Despite being smack dab in the thick of it, Lillard says he isn’t thinking about the MVP race. He says the Blazers aren’t thinking past the next game on the schedule. Truth be told, he’s probably not even thinking past his next meal, since he replaced all his favorite sugary and salty foods with fruits and veggies this past summer, even giving up lemon pepper wings from WingStop, which used to be part of his routine two or three times a week. (The diet was necessary, he says, “so the engine could run better.”)

But the reality is, in Portland, Dame is already the MVP. His love affair with the fans in the City of Roses is as strong as any other superstar NBA player’s  relationship with his team’s home city (except for Kobe)—and it was forged long before  #LillardTime was a trending hashtag.

“It’s the support, that’s the biggest thing. I’ll never forget, when I first got drafted to Portland, the way people were tweeting me and showing me as much love as they did, and I hadn’t even played a game yet,” Dame says. “My rookie year, we finished the season on a 13-game losing streak, and they was there every game, they cheered like we was in the Playoff race. That reminded me of how it was in high school and AAU, and when I was in college. It reminded me of that type of support system. That’s why they’ve grown on me and I’ve grown on them.”

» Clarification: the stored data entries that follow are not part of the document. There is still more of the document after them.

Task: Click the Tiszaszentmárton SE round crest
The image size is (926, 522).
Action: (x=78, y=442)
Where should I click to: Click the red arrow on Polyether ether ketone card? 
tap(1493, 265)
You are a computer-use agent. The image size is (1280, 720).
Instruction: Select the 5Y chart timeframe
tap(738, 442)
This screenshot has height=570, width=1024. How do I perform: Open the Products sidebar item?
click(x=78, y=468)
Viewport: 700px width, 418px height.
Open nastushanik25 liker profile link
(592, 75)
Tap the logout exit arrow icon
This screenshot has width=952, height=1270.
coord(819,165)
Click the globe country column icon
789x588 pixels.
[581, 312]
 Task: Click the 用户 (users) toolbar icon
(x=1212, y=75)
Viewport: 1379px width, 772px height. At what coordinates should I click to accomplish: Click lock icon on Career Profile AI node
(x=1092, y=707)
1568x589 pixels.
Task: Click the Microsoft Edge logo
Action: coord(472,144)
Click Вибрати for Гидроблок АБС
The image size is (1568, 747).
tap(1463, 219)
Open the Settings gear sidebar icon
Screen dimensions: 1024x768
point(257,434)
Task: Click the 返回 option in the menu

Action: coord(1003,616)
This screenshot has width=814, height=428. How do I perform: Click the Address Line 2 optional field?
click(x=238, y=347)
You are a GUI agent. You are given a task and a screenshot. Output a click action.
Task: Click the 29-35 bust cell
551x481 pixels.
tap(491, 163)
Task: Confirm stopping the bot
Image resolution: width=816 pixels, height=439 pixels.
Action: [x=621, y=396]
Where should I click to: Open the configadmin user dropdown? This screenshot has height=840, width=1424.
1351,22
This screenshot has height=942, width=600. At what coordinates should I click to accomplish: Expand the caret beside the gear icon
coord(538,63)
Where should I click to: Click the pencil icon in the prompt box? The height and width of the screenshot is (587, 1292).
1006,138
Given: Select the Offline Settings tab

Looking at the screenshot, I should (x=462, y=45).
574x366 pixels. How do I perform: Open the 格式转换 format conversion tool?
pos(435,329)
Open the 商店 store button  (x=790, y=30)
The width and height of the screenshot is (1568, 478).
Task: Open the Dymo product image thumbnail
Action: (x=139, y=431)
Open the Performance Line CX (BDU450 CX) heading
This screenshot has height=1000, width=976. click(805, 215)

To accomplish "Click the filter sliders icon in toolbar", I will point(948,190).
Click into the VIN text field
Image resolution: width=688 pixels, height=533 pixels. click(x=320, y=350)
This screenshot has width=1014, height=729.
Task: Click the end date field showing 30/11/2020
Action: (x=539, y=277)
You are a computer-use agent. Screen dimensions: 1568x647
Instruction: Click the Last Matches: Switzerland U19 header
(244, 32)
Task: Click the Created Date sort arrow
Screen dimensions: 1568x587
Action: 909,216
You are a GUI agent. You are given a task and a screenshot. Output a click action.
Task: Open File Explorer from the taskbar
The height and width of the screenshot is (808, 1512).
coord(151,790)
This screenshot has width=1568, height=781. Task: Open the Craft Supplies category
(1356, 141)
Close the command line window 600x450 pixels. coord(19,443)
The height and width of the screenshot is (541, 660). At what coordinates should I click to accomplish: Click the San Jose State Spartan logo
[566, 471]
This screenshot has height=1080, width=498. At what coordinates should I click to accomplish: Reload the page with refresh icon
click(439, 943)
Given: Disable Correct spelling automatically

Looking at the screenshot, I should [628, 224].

When the Blazers hit the road, Barrett says Lillard can often be found signing autographs in the away city, even if it’s 2 a.m. when the team finally makes it to their hotel for the night. No cameras, no coverage, just Dame dedicating time to make his fans feel appreciated. When Portland plays regular season games in Utah, busloads of Weber State fans show up at EnergySolutions Arena, often taking up an entire section on their own. Dame knows most all of them by name, having never forgotten the opportunity the community in Ogden afforded him on his journey road to NBA stardom, from unheralded prospect and four-year college player to MVP talks.

“People feel such a connection with him because he allows it,” says Barrett. “He understands—maybe more than anyone else I’ve ever been around—he understands his own importance.”

According to Barrett, billionaire Blazers owner Paul Allen likes to compare Lillard to the young leader of the other pro sports team he owns: Super Bowl-winning Seattle Seahawks quarterback Russell Wilson. For that comparison to work, Dame has to help Rip City raise a trophy, too.